• **EXERCISE**
Each record should be given again exactly as it appears, with no image included.

[Saved entries]
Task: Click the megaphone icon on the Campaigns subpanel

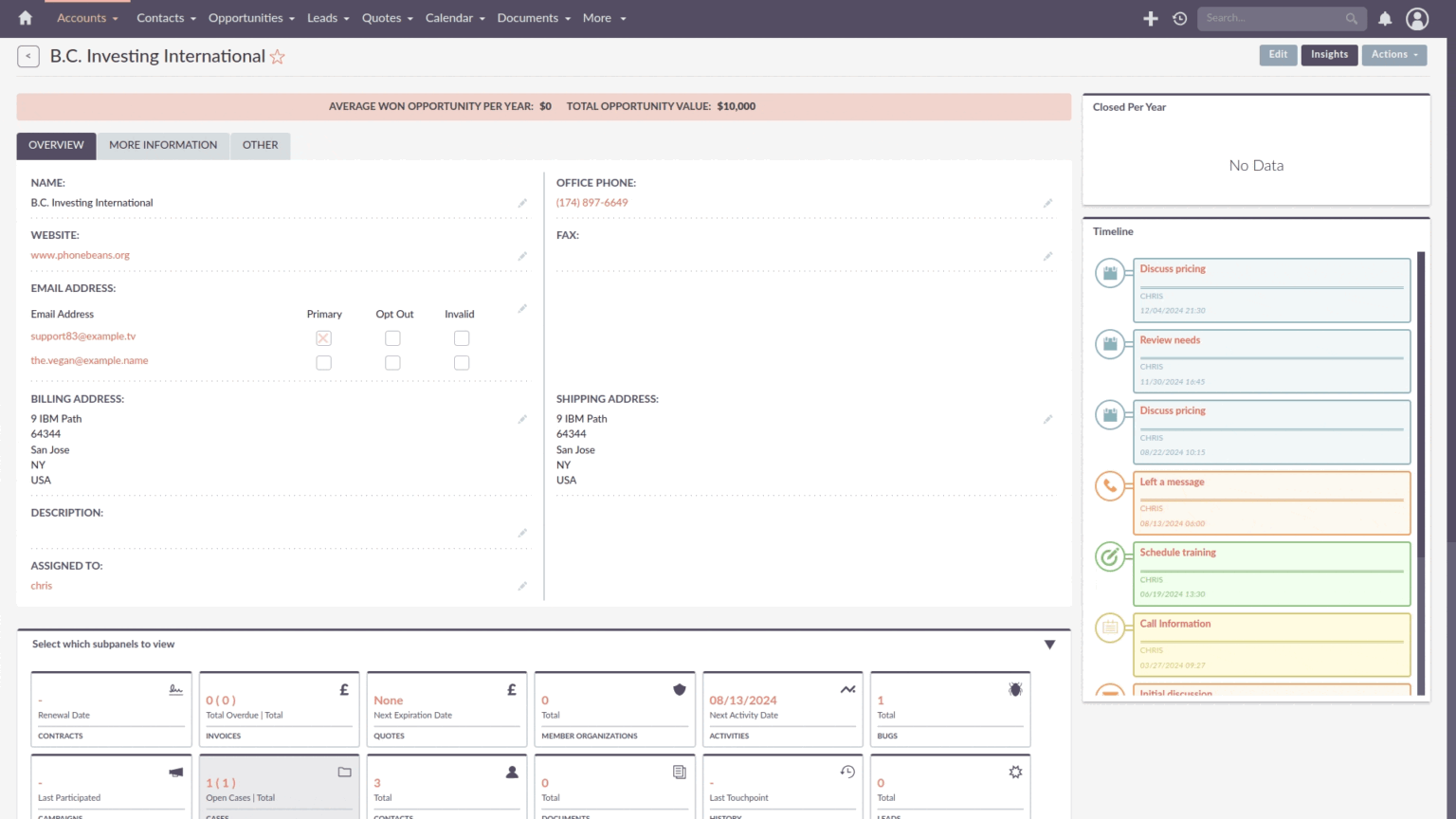Action: coord(176,772)
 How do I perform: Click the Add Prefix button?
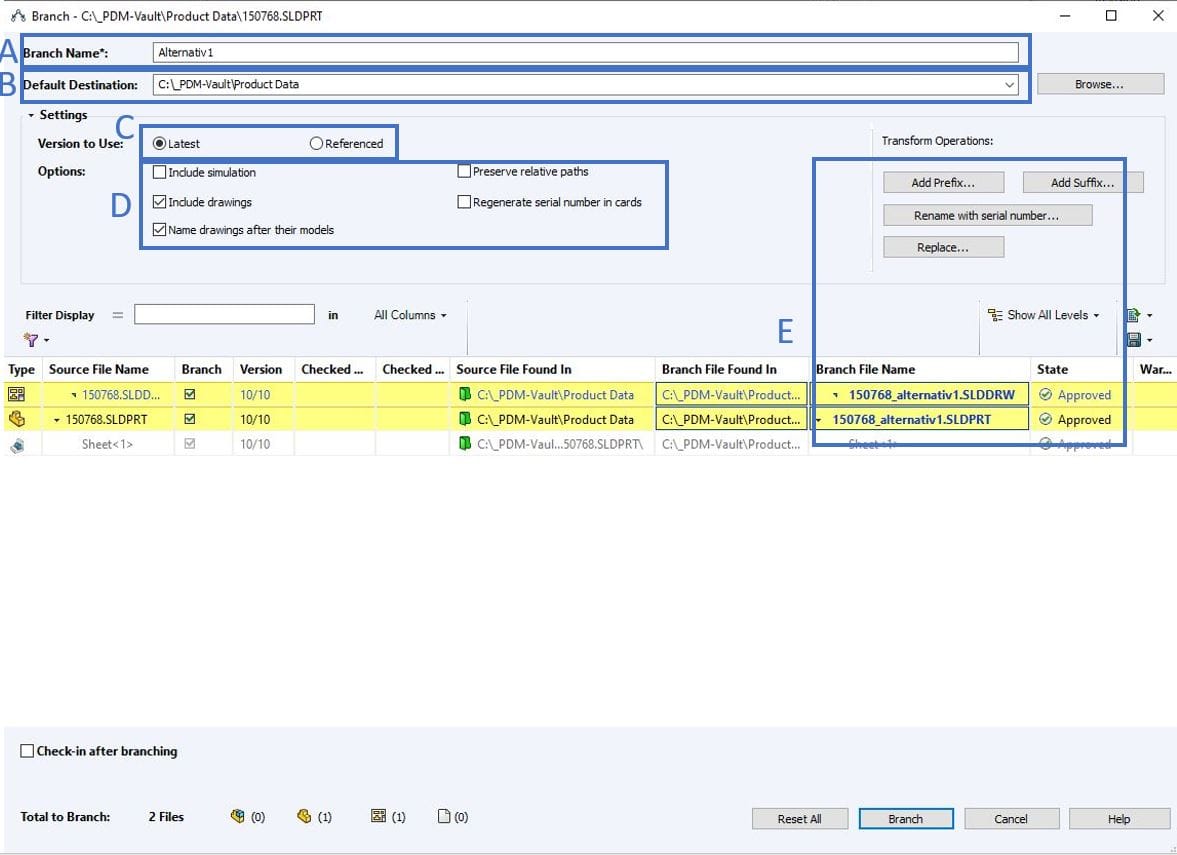(x=943, y=183)
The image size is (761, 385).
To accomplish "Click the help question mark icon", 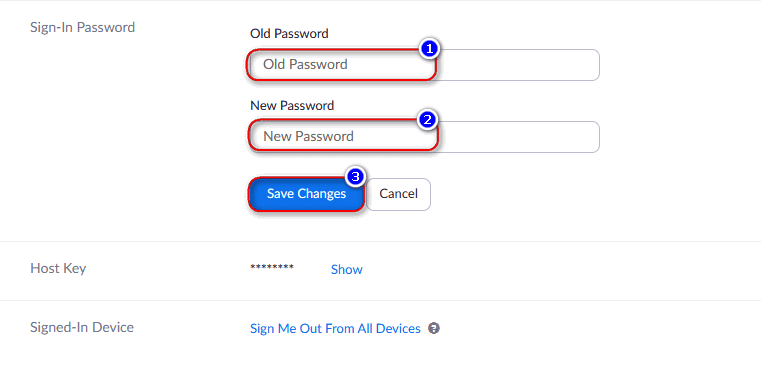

• **ANSWER BELOW**
Task: Click the megaphone icon on the Campaigns subpanel

Action: coord(176,772)
 How do I perform: Click the Add Prefix button?
(x=943, y=183)
The image size is (761, 385).
To accomplish "Click the help question mark icon", 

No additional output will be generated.